FCC Votes on New Open Internet Rules
Today, the FCC voted 3-2 to adopt new Open Internet rules – rules that we support and agree should be put in place as legally enforceable by the FCC. Unfortunately, the FCC also decided to reclassify broadband as a telecommunications service under Title II of the Communications Act of 1934. We are disappointed the Commission chose this route, which is certain to lead to years of litigation and regulatory uncertainty and may greatly harm investment and innovation, when the use of Section 706 alone would have provided a much more certain and legally sustainable path.
We fully embrace the Open Internet principles that have been laid out by President Obama and chairman Wheeler and that now have been adopted by the FCC. We just don’t believe statutory provisions designed for the telephone industry and adopted when Franklin D. Roosevelt was president should be stretched to govern the 21st century Internet.
The astonishing success of the Internet has resulted from the combination of infrastructure and applications investment – along with light touch regulation that started two decades ago under the Clinton Administration. You can’t have millions of videos streaming every hour on YouTube, hundreds of millions of tweets, or billions of Facebook updates every day, without the broadband infrastructure investment to make that possible. Comcast alone has invested tens of billions of dollars in our network, increased broadband speeds 13 times in 13 years, and now offers speeds up to 505 Mbps down.
We know that our business has grown and thrived because consumers want access to everything that the Internet makes possible, and we want to meet that demand. This is why we have no issue with the principles of transparency and the no blocking, no throttling, and no fast lanes rules incorporated in today’s FCC Order. But we remain deeply concerned that implementing those principles through Title II will do more harm to the vibrant Internet ecosystem than good.

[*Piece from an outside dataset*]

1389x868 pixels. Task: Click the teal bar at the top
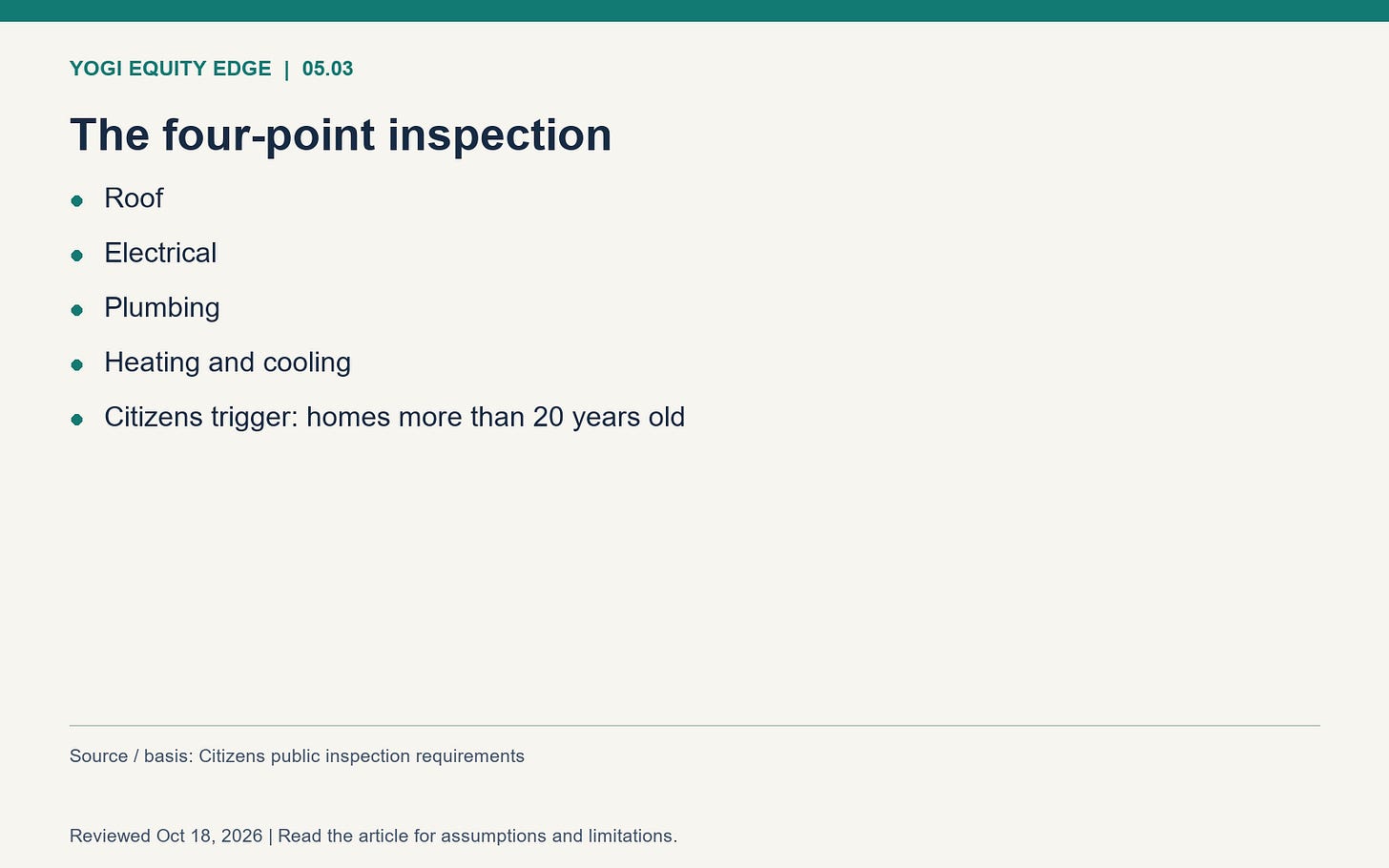point(694,10)
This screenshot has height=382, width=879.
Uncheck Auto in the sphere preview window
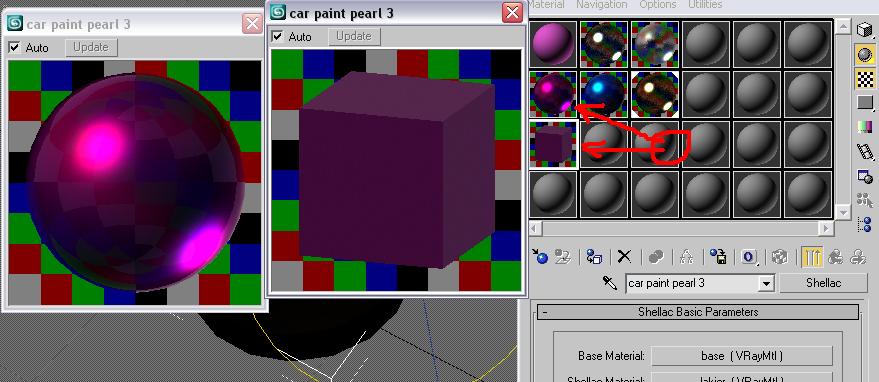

While we don’t agree that using Title II is necessary, we are encouraged that the Commission has apparently forborne from numerous statutory provisions and cumbersome regulations, which will alleviate some of the most troubling aspects of using Title II. But we have not yet read the Order as adopted by the Commission, and we are concerned with what some have reported as incomplete legal forbearance in important areas. So we will need to await release of the Order so we – and everyone else – can review completely all of the actions taken through today’s important vote. Specifically, after seeing the Order, we’ll have to engage in additional internal scrutiny on what our investment plans with respect to broadband will be going forward.
After today, the only "certainty" in the Open Internet space is that we all face inevitable litigation and years of regulatory uncertainty challenging an Order that puts in place rules that most of us agree with. We believe that the best way to avoid this would be for Congress to act. We are confident this can be done in a bi-partisan manner with a consensus approach that accomplishes the common goals of stakeholders on all sides of the open Internet debate without the unnecessary focus on legal jurisdiction and the unnecessary regulatory overhang from 80 year-old language and provisions that were never intended to be applied to the Internet.